**Study material**
------------------------------
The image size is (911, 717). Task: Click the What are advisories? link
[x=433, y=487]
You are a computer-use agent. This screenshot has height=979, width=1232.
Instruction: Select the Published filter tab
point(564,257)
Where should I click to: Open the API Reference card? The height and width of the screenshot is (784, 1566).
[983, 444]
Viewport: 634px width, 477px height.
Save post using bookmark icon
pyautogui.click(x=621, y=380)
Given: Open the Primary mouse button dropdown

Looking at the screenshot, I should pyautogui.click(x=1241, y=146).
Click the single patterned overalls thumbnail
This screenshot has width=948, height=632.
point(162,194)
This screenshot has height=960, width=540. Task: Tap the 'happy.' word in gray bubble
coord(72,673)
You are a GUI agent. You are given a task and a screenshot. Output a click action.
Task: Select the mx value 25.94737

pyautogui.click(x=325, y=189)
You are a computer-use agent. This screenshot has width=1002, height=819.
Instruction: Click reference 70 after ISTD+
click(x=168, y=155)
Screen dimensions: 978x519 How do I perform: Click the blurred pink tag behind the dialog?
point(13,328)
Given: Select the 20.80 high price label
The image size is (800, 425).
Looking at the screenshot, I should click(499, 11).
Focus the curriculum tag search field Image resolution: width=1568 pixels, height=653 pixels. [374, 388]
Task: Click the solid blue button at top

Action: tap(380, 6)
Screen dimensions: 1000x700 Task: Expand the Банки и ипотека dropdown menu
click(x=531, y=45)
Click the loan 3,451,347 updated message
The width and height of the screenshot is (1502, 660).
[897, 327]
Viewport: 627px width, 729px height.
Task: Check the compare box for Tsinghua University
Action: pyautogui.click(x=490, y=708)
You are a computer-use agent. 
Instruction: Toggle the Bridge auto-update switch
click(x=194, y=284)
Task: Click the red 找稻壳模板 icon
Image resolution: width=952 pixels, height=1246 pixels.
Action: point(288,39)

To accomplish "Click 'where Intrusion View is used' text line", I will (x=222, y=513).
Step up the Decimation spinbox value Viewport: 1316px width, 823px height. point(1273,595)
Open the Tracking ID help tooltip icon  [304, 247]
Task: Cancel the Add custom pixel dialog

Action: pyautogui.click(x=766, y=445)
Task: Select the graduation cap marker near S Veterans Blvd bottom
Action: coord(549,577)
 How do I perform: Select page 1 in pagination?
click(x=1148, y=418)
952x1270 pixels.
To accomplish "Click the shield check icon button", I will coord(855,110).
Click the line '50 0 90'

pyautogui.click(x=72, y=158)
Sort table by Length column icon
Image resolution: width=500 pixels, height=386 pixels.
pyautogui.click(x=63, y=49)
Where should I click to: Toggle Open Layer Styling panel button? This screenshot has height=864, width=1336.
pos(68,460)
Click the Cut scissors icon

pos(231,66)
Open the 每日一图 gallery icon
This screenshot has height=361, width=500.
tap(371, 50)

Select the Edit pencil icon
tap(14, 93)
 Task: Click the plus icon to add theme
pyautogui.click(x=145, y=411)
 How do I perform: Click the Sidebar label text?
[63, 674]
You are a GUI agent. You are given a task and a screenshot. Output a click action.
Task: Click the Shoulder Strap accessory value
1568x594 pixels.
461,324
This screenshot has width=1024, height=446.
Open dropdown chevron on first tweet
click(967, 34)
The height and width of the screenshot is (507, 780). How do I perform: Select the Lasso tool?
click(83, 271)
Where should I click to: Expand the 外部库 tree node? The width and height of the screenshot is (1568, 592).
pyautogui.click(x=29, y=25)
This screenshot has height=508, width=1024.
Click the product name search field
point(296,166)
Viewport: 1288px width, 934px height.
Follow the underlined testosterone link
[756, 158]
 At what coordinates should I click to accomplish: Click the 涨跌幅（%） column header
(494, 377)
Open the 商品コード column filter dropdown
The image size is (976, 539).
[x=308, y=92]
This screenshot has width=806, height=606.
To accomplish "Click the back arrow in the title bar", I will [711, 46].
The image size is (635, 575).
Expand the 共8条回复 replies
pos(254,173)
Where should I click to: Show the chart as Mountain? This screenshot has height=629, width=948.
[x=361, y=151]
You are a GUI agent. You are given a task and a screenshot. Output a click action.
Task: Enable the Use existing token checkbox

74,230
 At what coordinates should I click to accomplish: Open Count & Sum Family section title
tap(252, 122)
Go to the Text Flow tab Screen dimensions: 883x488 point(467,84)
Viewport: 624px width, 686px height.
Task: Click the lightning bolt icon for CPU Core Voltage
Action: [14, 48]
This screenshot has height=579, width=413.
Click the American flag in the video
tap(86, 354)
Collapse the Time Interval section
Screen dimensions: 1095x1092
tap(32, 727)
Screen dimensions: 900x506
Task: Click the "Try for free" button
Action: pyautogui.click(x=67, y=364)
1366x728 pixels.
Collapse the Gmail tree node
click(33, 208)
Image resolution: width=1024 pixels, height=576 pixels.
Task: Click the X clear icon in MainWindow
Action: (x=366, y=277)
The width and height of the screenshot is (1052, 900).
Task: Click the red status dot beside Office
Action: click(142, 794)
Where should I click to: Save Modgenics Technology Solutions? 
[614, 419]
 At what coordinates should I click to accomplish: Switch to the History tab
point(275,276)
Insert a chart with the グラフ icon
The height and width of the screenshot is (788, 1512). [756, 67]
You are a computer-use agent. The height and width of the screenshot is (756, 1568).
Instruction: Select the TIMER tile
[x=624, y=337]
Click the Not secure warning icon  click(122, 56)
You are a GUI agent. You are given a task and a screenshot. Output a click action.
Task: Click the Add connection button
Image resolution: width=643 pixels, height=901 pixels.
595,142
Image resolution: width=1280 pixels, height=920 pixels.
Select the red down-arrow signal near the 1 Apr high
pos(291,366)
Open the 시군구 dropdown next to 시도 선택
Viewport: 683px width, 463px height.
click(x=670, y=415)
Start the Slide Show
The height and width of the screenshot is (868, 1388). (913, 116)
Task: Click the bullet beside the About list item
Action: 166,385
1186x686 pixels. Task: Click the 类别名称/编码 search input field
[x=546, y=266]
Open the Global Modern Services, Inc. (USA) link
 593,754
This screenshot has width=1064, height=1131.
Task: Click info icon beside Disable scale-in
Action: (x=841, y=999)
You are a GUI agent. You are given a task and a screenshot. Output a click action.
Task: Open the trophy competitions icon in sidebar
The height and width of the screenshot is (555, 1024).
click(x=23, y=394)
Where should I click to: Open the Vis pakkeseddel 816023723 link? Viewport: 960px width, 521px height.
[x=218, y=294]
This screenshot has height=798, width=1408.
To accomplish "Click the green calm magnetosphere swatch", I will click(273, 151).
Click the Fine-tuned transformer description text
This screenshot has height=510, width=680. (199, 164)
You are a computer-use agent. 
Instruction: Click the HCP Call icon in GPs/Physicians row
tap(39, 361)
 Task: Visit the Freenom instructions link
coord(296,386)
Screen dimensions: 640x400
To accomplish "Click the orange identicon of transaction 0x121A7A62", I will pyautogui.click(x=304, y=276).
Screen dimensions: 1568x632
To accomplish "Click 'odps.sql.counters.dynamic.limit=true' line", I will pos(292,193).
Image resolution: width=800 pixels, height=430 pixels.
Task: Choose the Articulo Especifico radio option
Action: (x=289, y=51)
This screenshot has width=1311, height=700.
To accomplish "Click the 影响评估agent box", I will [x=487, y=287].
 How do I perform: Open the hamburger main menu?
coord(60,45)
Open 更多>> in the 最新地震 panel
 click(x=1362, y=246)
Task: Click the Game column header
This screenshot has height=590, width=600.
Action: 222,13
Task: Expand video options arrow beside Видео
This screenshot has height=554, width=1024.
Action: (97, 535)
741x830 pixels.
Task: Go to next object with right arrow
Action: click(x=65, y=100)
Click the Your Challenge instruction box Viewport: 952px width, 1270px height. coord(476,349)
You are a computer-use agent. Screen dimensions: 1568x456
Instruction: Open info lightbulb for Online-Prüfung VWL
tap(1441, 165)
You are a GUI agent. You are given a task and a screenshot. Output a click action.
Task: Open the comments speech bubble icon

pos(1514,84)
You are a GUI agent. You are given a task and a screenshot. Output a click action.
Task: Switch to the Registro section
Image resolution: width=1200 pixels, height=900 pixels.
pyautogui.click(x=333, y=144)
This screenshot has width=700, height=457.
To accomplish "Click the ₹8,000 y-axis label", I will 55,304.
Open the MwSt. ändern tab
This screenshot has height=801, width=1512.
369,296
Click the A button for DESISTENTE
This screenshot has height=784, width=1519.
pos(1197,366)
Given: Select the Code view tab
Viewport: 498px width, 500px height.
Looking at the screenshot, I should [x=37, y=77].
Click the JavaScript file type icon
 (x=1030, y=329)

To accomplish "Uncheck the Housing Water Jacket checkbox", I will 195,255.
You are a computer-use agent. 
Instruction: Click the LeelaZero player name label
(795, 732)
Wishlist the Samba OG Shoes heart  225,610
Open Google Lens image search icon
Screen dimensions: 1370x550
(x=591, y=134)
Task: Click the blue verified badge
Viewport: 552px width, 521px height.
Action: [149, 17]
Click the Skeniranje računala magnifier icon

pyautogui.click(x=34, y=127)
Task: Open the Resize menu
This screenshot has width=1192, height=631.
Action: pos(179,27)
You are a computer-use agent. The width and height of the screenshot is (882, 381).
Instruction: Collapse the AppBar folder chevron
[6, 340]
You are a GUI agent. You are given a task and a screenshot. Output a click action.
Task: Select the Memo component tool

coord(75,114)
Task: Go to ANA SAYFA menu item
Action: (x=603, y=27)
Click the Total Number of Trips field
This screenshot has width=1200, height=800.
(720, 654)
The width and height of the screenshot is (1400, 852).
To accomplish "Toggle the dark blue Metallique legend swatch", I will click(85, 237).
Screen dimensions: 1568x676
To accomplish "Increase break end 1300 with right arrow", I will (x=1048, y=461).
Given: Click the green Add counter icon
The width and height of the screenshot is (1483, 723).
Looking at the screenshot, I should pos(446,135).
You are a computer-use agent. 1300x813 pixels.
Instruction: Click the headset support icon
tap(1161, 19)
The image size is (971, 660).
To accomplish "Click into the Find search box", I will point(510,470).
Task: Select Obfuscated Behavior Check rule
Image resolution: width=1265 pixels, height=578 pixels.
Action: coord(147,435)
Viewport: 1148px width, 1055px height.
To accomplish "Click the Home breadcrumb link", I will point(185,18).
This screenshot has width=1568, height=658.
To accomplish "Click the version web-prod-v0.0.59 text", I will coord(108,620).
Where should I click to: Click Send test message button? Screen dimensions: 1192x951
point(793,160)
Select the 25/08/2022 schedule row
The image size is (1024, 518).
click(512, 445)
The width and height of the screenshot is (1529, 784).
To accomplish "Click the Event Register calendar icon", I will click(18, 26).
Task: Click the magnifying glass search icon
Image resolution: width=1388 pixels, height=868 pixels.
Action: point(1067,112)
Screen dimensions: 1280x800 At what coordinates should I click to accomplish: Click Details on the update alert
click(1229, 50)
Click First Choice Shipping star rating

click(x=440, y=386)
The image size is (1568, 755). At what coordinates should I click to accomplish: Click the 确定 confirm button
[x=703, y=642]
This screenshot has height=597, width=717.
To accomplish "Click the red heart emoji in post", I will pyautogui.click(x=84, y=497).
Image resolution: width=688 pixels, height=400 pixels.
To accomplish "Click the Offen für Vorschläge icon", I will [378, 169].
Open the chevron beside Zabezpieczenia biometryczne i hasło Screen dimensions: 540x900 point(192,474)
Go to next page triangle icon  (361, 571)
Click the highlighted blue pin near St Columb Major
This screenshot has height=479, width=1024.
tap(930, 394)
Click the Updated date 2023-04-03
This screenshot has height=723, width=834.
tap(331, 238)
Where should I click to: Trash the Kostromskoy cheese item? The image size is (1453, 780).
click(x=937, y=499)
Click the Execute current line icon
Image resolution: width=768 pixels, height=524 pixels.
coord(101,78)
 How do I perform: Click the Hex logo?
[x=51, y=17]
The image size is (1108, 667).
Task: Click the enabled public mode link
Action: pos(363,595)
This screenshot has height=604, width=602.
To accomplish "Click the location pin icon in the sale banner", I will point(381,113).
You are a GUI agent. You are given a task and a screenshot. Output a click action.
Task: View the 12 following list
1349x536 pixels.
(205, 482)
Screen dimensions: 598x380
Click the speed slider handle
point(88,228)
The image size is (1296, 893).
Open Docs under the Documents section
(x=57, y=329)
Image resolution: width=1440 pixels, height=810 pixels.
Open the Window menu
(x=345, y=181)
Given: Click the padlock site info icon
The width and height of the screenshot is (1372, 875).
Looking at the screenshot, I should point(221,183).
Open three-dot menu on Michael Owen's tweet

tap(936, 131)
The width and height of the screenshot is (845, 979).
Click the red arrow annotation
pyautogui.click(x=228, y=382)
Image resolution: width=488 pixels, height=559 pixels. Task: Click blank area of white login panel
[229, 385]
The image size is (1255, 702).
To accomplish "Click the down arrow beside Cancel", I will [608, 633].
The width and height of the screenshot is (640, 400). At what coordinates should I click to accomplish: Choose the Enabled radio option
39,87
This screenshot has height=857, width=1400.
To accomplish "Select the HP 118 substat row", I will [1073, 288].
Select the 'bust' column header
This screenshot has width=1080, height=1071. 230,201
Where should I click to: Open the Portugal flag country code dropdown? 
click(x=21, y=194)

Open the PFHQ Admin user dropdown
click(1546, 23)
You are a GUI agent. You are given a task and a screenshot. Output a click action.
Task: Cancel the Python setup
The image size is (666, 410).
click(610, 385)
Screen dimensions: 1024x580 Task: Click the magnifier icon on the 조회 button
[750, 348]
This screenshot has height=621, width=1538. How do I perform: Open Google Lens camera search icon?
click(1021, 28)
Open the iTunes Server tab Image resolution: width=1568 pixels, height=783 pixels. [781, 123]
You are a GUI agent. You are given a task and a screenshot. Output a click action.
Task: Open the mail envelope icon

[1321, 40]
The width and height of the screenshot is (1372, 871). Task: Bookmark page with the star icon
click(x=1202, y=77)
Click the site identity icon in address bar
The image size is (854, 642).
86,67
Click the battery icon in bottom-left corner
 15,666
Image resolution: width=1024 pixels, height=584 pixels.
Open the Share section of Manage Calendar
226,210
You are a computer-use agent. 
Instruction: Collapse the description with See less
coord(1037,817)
------------------------------
**Work order**
Within the listing above, locate the line containing "The width and height of the screenshot is (1400, 852)." and the line containing "You are a computer-use agent. 1300x813". Reproduce those two lines and all lines between them exactly, with nothing added.

**Answer box**
The width and height of the screenshot is (1400, 852).
To accomplish "Toggle the dark blue Metallique legend swatch", I will click(85, 237).
Screen dimensions: 1568x676
To accomplish "Increase break end 1300 with right arrow", I will (x=1048, y=461).
Given: Click the green Add counter icon
The width and height of the screenshot is (1483, 723).
Looking at the screenshot, I should pos(446,135).
You are a computer-use agent. 1300x813 pixels.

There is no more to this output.